By Aaron Maassen
MU Homecoming Queen Kam Phillips’ Dream Outside the Box project placed sixth in the White House’s Champions of Change Challenge last month. In making the top 15, Phillips earned the opportunity to present the program at the White House and meet President Barack Obama on Saturday, April 14, 2012.
This was the first year the competition took place. The challenge focuses on shining a light on the positive contributions of young people to inspire others to do the same, according to a statement from President Barack Obama on the program’s website.
Phillips started Dream Outside the Box in 2009 to show Columbia youth something new as a part of a project in the chancellor’s leadership class. The goal of the program is “to expose youth with lower resources to new and exciting endeavors in order to show them the world that lies beyond rap and stereotypical sports,” according to the organization’s website.
“I grew up in a non-stereotypical background, so I did horseback riding and rodeo, so I had all these kinds of experiences that these kids don’t have access to. I wanted to bring this idea that you can really truly do anything,” Phillips, a Fort Worth, Texas native said.
Dream Outside the Box has always been staffed by college student volunteers.
“[The program works] because it is run by college students. We are still dreaming and realizing what we want to be and we can relate this to the younger kids because we were once in their spots,” volunteer Christopher Atkinson said.
“It’s volunteers who really care about the kids and kids [that] really care about the volunteers in return,” Phillips said.
The program is unique because it shows a different perspective on career options to the youth.
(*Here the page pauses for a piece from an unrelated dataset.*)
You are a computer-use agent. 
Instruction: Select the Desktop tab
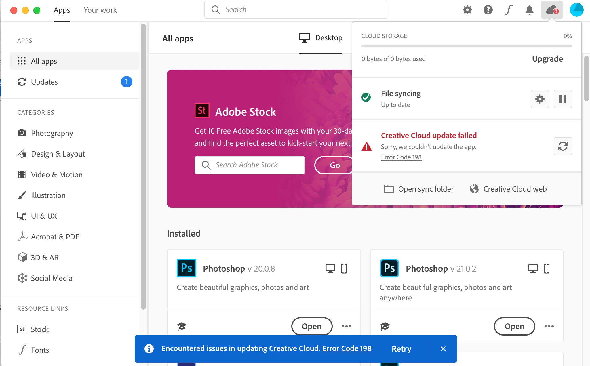coord(321,38)

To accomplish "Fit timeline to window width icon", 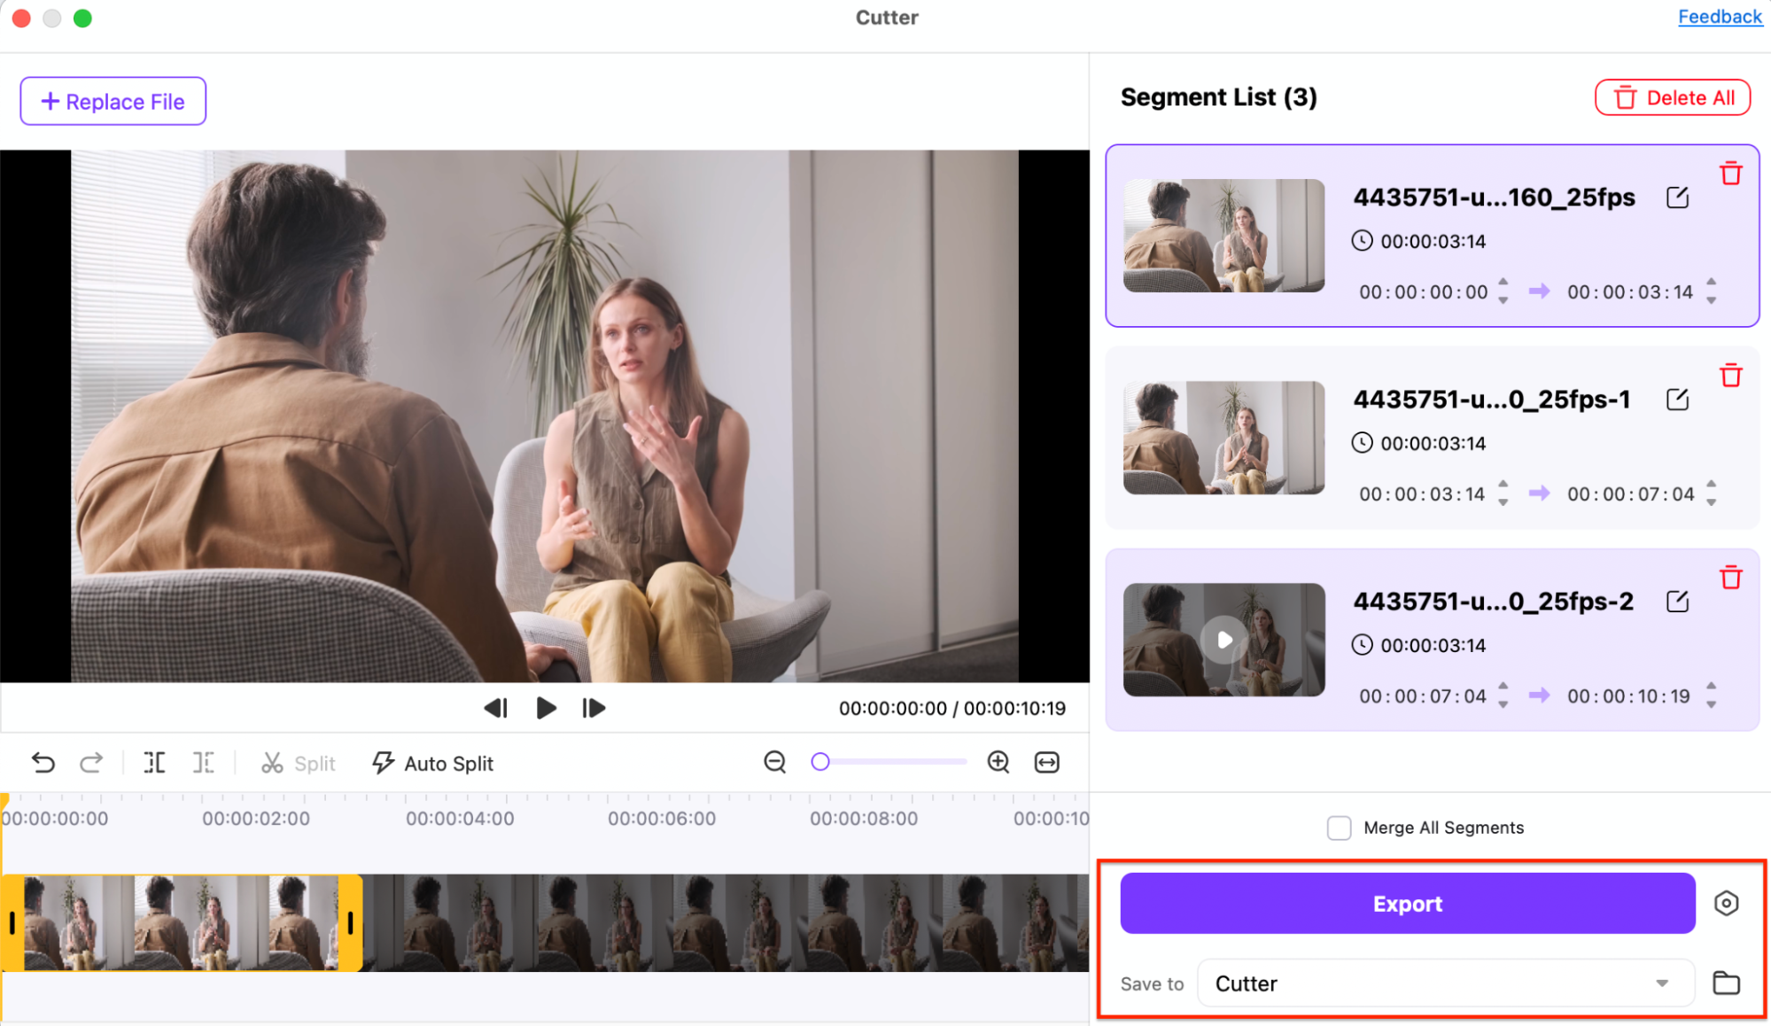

Columbia’s youth participate in improvisation shows, theater, archery, farming activities, and lacrosse.
“The kids got to the field, thought we were going to play football and then their whole mindset shifted when they realized we were going to do lacrosse,” Phillips said. “Literally, they did not want to leave the field once we got going.”
Getting the kids involved in different programs exposed volunteers to new experiences as well.
“We went to a cow farm, an alpaca farm. I have never been to one of those so it was a great experience. [I got] to the milk the cows and see how the farm works on a day-to-day basis,” Atkinson said.
The kids try different and new activities every Wednesday. One day, the kids used art supplies in an “Invention Convention.” The winning inventions included a robot dog and a television/microwave combo, for the lazy American.
The program has expanded since its 2009 start, adding Dance Outside the Box at the Missouri Contemporary Ballet and Bigger Dreams, Brighter Futures for teens.
Bigger Dreams, Brighter Futures began in September 2011. It is aimed at exposing teens to their real options in college, with SAT Prep and additional counseling. Dance Outside the Box, launched a month earlier in August, aimed at exposing under privileged youth to “long-term development in the fine arts,” according to Phillips.
Volunteers put countless hours into helping with the program. However, the director, Kam Phillips is its heart, according to Atkinson.
“She is very enthusiastic,” Atkinson said. “[Kam] is really, really willing to work with the kids, and help them, and seeing their goals, and helping them achieve.”
“The children really truly drive me,” Phillips said. “When I have a kid come up to me and say ‘Ms. Kam, I really do think I want to be an engineer now.’ I could never stop.”